BARCELONA – The immune checkpoint inhibitor nivolumab (Opdivo) shows activity against biliary tract cancers (BTC) that have progressed on prior systemic therapies, investigators report.
Among 27 patients with intra- and extrahepatic cholangiocarcinoma and cancers of the gallbladder for whom at least one prior line of therapy had failed, the overall response rate with nivolumab monotherapy was 18.5%, reported Richard Kim, MD of Moffitt Cancer Center, in Tampa.
“Nivolumab demonstrated clinical efficacy in BTC patients. It was very well tolerated, with few grade 3 or 4 adverse events,” he said at the European Society of Medical Oncology World Congress on Gastrointestinal Cancer.
The worldwide incidence of biliary tract cancers has grown over the last 4 decades.
“It is a very aggressive disease, with 5-year overall survival rate of advance disease of less than 2%,” he said.
The standard of care for first-line treatment of advanced disease is gemcitabine and cisplatin, but there is no standard treatment available for patients for whom first-line therapy fails.
Median survival of patients with biliary tract cancers who are receiving second- or third-line therapies is approximately 6-7 months, Dr. Kim said.

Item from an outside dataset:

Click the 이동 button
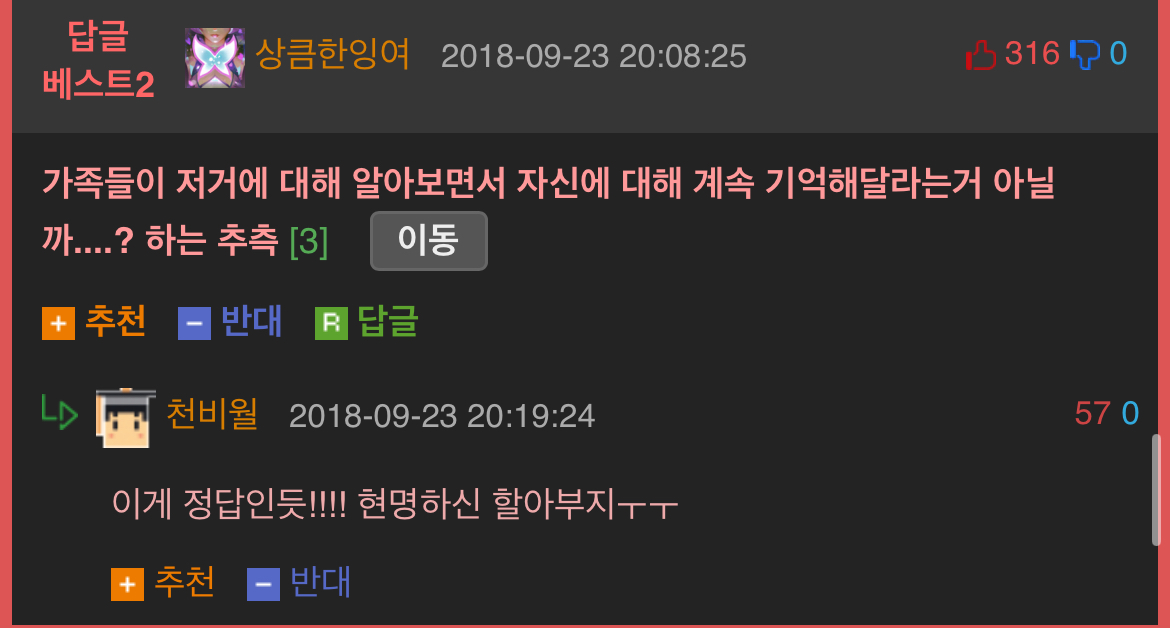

The rationale for using nivolumab in this setting comes from evidence suggesting that cholangiocarcinoma is related to dysregulated immunity, with carcinogenesis linked to autoimmune conditions such as primary sclerosing cholangitis, and to chronic parasitic infections.
“Immune regulatory protein PD-1 is upregulated more in intrahepatic cholangiocarcinoma tissues than in adjacent normal tissue, and patients with memory CD8 T cells had longer relapse-free survival and overall survival in extrahepatic cholangiocarcinoma after resection,” he explained.

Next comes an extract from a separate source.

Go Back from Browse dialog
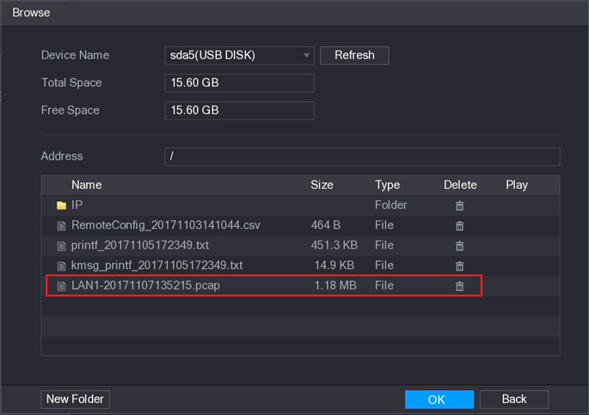Image resolution: width=589 pixels, height=415 pixels. (x=514, y=399)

To see whether the use of an immune checkpoint inhibitor could provide clinically meaningful benefit in patients with advance biliary tract cancers, the investigators conducted a phase 2, two-stage study. They first accrued 18 patients with histologically confirmed, treatment-refractory biliary tract malignancies and treated them with nivolumab 240 mg IV every 2 weeks for 16 weeks, followed by 480 mg IV every 4 weeks.
According to the study protocol, if one or more patients had a complete or partial response, additional patients would be enrolled. As of May 2018, 34 patients had been treated.
The median patient age was 64.5 years. Two-thirds of the patients (64.7%) had intrahepatic cholangiocarcinoma, 2.9% had extrahepatic cholangiocarcinoma, and 32.4% had tumors of the gallbladder.
Twenty patients were failed by their first-line therapies, and 14 were failed by two or more lines of therapy. All 34 received at least one dose of nivolumab.
Of this group, 10 patients remained on study at the time of Dr. Kim’s presentation. Fifteen were withdrawn for progressive disease according to Response Evaluation Criteria in Solid Tumors (RECIST) revision 1.1, and 9 due to clinical progression.
Of 27 patients evaluable for investigator-assessed overall responses – the primary endpoint – 5 patients (18.5%) had a partial response, and 11 (40.7%) had stable disease, for a disease-control rate of 59.3%. The remaining 11 evaluable patients had progressive disease.
“Of interest, of our five patients who had a partial response, three had a diagnosis of intrahepatic cholangiocarcinoma, and two had a diagnosis of a gallbladder tumor,” Dr. Kim said.
All five patients remained on treatment at the time of the presentation, with response duration ranging from 24 to 64 weeks. The median duration of response in these patients has not been reached.
Median progression-free survival for all 34 patients treated with at least one dose was 3.5 months. Overall survival with a median follow-up of 9.9 months has not been reached. The 6-months overall survival rate was 73.5%.
Approximately 20% of patients experienced grade 3 or 4 treatment-related adverse events. There were no grade 4 events and no treatment-related deaths.
The most common grade 3 events were hyponatremia in three patients (8.8%), and lymphopenia, colitis, and hyperbilirubinemia in one patient each (2.9%).
The investigators have collected tissues from all patients and plan to present data from biomarker studies at future meetings. Based on the results of this study, they plan to add 20 more patients to the phase 2 trial to confirm efficacy of nivolumab in this setting.